One Uighur doctor in exile recalled the horrors of forcibly performing operations on women in China as part of the country’s attempts to control its ethnic Turkic minority population.
The Uighurs are a mostly-Muslim minority group that largely lives in China’s northwestern autonomous territory of Xinjiang. About 11 million Uighurs live in Xinjiang, and researchers estimate that over one million of them are being held in “re-education” camps likened to detention centers.
In an interview with British television network ITV that aired on Thursday, September 3, a Uighur doctor revealed that she had performed “at least 500 to 600 operations” on Uighur women, including forced sterilizations and abortions, on behalf of the Chinese government.
“We’d go village to village to gather all the women and herd them onto tractors,” she said. “Young women were fitted with contraceptive devices, pregnant women would have to have an abortion, then sterilization. We even inserted birth control implants into women’s upper arms to prevent pregnancy.”
This also included a forced removal of wombs, the woman told the outlet.
“This is how the government persecuted Uighur women,” the doctor, who did not reveal her face or name on camera, told ITV correspondent Emma Murphy.
“The clear intention was ethnic cleansing,” she said. “We were asked to believe this was part of the Communist Party’s control plan.”
The woman, who performed these operations for 20 years before fleeing to Turkey, said at the time she felt it was “part of her job.” Now, she says she feels “such regret” and recognizes the damage caused to the Uighur population, whose birth rates have reportedly plummeted over the past few years.
Other Uighur women in exile featured in the ITV report supported the doctor’s statements. They described being forced to take birth control or hide their pregnancies to avoid forced abortions.
Previous reporting has also detailed forced sterilizations and large fines for Uighur families that have more than two children.

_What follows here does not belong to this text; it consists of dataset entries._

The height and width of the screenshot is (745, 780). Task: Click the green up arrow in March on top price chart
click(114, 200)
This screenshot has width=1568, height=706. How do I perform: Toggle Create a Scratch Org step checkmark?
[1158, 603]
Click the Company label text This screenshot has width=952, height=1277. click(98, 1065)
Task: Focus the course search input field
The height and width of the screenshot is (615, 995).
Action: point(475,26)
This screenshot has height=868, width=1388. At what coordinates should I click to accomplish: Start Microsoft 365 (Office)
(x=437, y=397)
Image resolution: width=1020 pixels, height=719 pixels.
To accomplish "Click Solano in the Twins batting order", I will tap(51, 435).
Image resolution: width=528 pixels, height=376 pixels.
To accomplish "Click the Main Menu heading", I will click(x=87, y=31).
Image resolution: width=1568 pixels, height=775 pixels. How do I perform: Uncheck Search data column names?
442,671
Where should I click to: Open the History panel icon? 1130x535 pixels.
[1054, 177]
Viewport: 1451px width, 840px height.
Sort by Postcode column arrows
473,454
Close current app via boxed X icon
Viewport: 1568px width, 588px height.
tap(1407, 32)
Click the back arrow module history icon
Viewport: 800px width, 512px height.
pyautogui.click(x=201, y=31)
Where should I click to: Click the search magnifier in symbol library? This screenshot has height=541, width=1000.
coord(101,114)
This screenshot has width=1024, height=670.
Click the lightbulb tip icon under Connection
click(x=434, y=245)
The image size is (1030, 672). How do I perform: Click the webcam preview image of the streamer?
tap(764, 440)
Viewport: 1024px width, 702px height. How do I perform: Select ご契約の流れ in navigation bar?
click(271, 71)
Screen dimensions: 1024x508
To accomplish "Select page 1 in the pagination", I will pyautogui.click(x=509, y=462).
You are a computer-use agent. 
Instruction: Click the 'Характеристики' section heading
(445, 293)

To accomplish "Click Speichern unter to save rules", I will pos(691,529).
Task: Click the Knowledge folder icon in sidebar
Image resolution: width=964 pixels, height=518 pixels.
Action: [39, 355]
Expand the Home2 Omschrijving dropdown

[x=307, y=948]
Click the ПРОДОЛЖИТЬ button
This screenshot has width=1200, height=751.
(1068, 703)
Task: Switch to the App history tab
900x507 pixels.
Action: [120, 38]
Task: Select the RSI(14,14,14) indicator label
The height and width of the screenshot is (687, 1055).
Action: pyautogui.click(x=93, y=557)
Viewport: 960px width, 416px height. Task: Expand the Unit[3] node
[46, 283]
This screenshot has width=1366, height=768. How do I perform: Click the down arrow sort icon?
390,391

U.S.-based Uighur exile Mehrigul Tursun spoke out at a human rights event hosted by Amnesty International in 2019. While in the U.S., she underwent a medical examination and learned that she had been sterilized during her time at a detention center.
A report released by German scholar Adrian Zenz in June 2020 also discussed forced sterilization of Uighur detainees in the camps.
“Documents from 2019 reveal plans for a campaign of mass female sterilization in rural Uyghur regions, targeting 14 and 34 percent of all married women of childbearing age in two Uyghur counties that year,” Zenz wrote.
“This project targeted all of southern Xinjiang, and continued in 2020 with increased funding.”
Zenz added that his findings “raise serious concerns” as to whether Beijing’s policies in Xinjiang amount to genocide.
According to ITV, the Uighur doctor now helps other Uighur women who fled to Turkey and is “trying to right the wrongs of her past.”
“Many of the women don’t know what was done to them and need medical help,” the outlet said.
China has admitted to the existence of reeducation camps in Xinjiang but has said that detainees are free to go after graduating.
China’s foreign ministry has slammed the allegations of sterilization and forced abortions among Uighur women as being “baseless” with “ulterior motives.”
In July, the U.S. imposed sanctions on several Chinese companies for human rights abuses in Xinjiang.